Depression Quest by Zoe Quinn and friends covers a lot of situations and themes that I think many people in their 20's can relate to. I know I can. I finished high school around the turn of the milennium and, at the time, I imagined Spaced (my then-favourite TV show) would turn out to be a pretty accurate model for how my life would be for the next decade or so - a small but bustling social circle of skint nerds and struggling artists, dragging out their student lifestyles beyond graduation with little sense of accomplishment, but having fun in the process. I remember seeing an interview with Simon Pegg where he said the core theme of the show is this modern phenomenon of your 20's being an extension of your teenage years; I remember seeing the interview, but I forget what he said exactly. He probably made some profound-sounding observation about labour economics and the way employment patterns have changed since the 70's, when our parents were going through the same stage of life. Maybe something about how advertising companies work to market this child-like state of young adulthood to us, cultivating a demographic that marries childish consumer interests with an adult level of income (hint: if you are wondering which next-gen games console to pre-order later this year, this is you).
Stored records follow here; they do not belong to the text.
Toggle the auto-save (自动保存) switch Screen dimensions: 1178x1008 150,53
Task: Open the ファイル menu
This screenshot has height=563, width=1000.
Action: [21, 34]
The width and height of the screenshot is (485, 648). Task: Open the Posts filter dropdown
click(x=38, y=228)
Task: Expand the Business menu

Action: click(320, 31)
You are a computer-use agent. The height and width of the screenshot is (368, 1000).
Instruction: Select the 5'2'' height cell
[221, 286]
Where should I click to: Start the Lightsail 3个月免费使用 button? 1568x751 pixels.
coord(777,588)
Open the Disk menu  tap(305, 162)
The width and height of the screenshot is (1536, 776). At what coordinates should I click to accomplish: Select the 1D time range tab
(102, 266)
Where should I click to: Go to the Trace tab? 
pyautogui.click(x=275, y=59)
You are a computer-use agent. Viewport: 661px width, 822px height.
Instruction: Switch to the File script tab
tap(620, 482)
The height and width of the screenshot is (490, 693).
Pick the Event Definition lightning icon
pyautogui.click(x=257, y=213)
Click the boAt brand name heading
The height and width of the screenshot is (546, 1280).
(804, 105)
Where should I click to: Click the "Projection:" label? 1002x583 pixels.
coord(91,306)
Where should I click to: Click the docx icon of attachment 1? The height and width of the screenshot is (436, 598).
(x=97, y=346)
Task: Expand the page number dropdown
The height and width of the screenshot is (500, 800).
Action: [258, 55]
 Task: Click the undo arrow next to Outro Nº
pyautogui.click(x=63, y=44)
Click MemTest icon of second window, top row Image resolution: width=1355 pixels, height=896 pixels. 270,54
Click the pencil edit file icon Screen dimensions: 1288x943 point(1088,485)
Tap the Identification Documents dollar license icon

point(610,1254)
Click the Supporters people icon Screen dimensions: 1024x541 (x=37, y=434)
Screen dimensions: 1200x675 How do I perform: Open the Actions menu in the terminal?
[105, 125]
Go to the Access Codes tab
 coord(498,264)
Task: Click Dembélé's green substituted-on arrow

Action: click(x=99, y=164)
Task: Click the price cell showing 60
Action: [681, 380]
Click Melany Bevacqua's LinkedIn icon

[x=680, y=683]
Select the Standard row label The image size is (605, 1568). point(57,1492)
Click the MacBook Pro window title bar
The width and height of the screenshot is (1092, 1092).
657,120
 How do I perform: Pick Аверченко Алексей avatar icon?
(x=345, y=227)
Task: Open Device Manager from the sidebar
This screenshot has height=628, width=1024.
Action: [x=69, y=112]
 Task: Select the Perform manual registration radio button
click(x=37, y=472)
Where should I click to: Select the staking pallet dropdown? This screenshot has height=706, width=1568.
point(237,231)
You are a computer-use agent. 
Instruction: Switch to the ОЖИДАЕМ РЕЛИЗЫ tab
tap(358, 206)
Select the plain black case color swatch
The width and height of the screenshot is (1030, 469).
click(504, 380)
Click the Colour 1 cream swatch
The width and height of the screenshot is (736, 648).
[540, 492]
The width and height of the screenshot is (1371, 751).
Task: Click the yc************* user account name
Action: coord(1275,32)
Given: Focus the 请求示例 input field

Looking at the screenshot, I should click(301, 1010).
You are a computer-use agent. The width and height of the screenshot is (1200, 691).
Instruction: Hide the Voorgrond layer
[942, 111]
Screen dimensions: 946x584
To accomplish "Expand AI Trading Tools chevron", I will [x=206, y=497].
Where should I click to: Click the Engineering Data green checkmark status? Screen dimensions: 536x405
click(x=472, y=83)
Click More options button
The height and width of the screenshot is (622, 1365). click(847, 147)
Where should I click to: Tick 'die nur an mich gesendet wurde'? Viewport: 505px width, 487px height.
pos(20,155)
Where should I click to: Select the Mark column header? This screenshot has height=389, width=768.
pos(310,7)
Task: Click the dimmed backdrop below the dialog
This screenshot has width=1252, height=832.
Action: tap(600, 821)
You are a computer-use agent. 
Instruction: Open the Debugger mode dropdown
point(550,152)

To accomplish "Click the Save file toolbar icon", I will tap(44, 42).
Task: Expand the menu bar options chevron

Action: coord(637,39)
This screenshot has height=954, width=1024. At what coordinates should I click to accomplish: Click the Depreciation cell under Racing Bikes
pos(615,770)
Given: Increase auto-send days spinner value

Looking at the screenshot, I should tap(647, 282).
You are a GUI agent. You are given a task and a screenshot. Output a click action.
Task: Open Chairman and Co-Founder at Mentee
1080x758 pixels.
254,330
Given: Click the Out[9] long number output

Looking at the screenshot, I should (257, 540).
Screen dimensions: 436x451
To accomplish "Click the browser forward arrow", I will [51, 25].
I think most of Midnight Resistance's contributors have been through periods of working less-than-desirable jobs, not knowing where their life is going, and wondering if they've somehow missed the boat (except Sam obviously, being 12 years old). Looking back now as I approach 30, with things finally falling into some kind of order, I'd say the crumbling social life and economic nomadism of my 20's was less fun than Spaced suggested. When we inaugurated Husktober last year we sounded quite light-hearted about the subject, but I think we approached it as a form of gallows humour - if you are a teenager reading these articles about the crippling ennui of young adulthood, try to understand that you may well go through it yourself a few years from now. I see it a lot among young indie game developers too. One of the first GDC sessions I ever went to was Michael Todd's thing about making games while dealing with depression (see here), and I remember looking around the room and seeing a sea of heads unconsciously nodding with recognition. It was a pretty chilling moment, although it did help me feel a bit more 'at home' among all those strangers.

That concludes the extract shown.